The Cologne Public Library () is among the biggest and most important public libraries in Germany. The central library is part of the 'Kulturquartier' (a cultural hub) near the Neumarkt. It is located at the Josef-Haubrich-Hof, with the new Rautenstrauch-Joest-Museum (cultures of the world) in its immediate neighbourhood. Since 2008, Dr. Hannelore Vogt has been the director of the library.

The library system
The library system is made up of the central library, 11 branch libraries, a mobile library and several special collections. Within the local authorities, the library is affiliated to the department of art and culture. The library provides the residents of Cologne (about a million inhabitants) with information resources for education and training; in addition, there are many users from the region around Cologne and from neighbouring countries (Belgium, Netherlands, Luxembourg).

The central library
It provides access to all sorts of printed items (also printed music and maps), CDs, CD-ROMs, DVDs (also interactive DVDs), Blu-rays, audio books, games, language courses, software and multi media packages. There are PCs on all floors, which can be used for searching the internet, the catalogue or databases. Furthermore, there are W-LAN-areas, photocopiers, CD listening stations, space for private study and meeting rooms for training sessions. On the third floor, a zone has been created which can be used by pupils for private study or group work. Patrons can practise playing the piano, as there is an e-piano and – in a separate room – a grand piano.
In the entrance area there is an information centre with national and international newspapers, exhibition catalogues and a window projection on cultural events (images on back-projected in-window display). A large reading room is a venue for events.

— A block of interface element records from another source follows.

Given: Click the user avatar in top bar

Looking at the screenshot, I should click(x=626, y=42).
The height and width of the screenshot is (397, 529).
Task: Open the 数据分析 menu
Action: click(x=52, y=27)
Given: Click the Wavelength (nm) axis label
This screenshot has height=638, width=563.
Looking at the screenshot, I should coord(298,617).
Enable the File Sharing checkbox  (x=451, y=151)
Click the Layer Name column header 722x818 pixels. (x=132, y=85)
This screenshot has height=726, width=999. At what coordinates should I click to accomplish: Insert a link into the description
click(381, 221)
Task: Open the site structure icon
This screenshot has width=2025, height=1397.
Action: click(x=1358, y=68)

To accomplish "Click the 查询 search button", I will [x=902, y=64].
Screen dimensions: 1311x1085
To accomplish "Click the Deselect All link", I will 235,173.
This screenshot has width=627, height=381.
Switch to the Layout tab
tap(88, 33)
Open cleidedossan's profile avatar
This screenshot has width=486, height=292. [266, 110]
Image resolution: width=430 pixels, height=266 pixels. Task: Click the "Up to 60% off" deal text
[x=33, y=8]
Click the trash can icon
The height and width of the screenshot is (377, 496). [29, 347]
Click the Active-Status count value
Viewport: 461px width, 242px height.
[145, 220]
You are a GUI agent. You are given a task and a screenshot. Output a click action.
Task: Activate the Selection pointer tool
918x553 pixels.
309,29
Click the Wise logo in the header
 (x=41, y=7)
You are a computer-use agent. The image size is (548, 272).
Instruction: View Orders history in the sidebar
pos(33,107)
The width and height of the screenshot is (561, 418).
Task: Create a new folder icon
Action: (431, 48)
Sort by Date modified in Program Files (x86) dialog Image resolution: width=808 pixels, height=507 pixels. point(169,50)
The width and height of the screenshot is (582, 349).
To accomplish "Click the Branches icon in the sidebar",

There are several special collections: the library for the blind (providing access to a great number of items by 'Medibus'), the Heinrich-Böll-Archiv (Heinrich Böll Archive) and the collection 'Literatur in Köln' (literature in Cologne). There is an exhibition space with the last work room (completely furnished) of Heinrich Böll and a photo exhibition of authors from Cologne.
In addition, the central library hosts the Germania Judaica, Cologne's library for the history of the German Jewry.

The branch libraries

There are 11 branch libraries, situated in different districts of Cologne. There are branches in Bocklemünd, Chorweiler, Ehrenfeld, Kalk, Mülheim, Neubrück, Nippes, Porz, Rodenkirchen and Sülz. The branch in the Südstadt (Haus Balchem) is something special: it is housed in a building, which was reconstructed in 17th century baroque style after the second world war.
The branch library in Bocklemünd is something like a junior company: it is managed by apprentices under the supervision of a young library employee. 
The mobile library serves another 18 neighbourhoods in Cologne.

Service
Among a range of other items, current bestsellers are provided (fiction, non-fiction, pop music, films). The library offers various library education programmes and cooperates with schools. The interlibrary loans department procures items from other libraries, if they are not available in Cologne. There are training sessions on how to conduct searches in databases and on the internet. The school service offers educational programmes designed for various age groups using methods to encourage pupils to be active, thus promoting media and information literacy.

Virtual library
The homepage of the public library of Cologne has been integrated in the site of the City of Cologne. The public library provides high-speed access to the internet and licensed databases that can be searched by customers. It was one of four pilot libraries for the introduction of the Onleihe, a download portal for the temporary use of digital items (e-books, electronic audiobooks and music CDs, e-videos, e-papers). The library communicates via Twitter, Blog and Facebook.

Events
Cologne Library is not just a knowledge store, but also a much-frequented location for events. Among the highlights is the series of events called 'wissenswert': presenters talk with authors who read from their books.
Throughout the library system, there are readings, exhibitions and a programme designed for children.

Reading promotion
Cologne library offers a reading promotion programme which consists of modules. The 'Cologne bookbabies' focuses on promoting language acquisition and perception. 'Papalapap' is mainly aimed at day nurseries, with playful reading promotion elements such as the Papalapap-paint book.
Older children can join the 'Leseclub'. Each member between six and 15 years of age receives an individual reading diary with age-specific tasks.
'Ran ans Lesen' was developed for the great number of all-day schools in Cologne. This project includes writing 'reading diaries', volunteer engagement and cooperation with teachers.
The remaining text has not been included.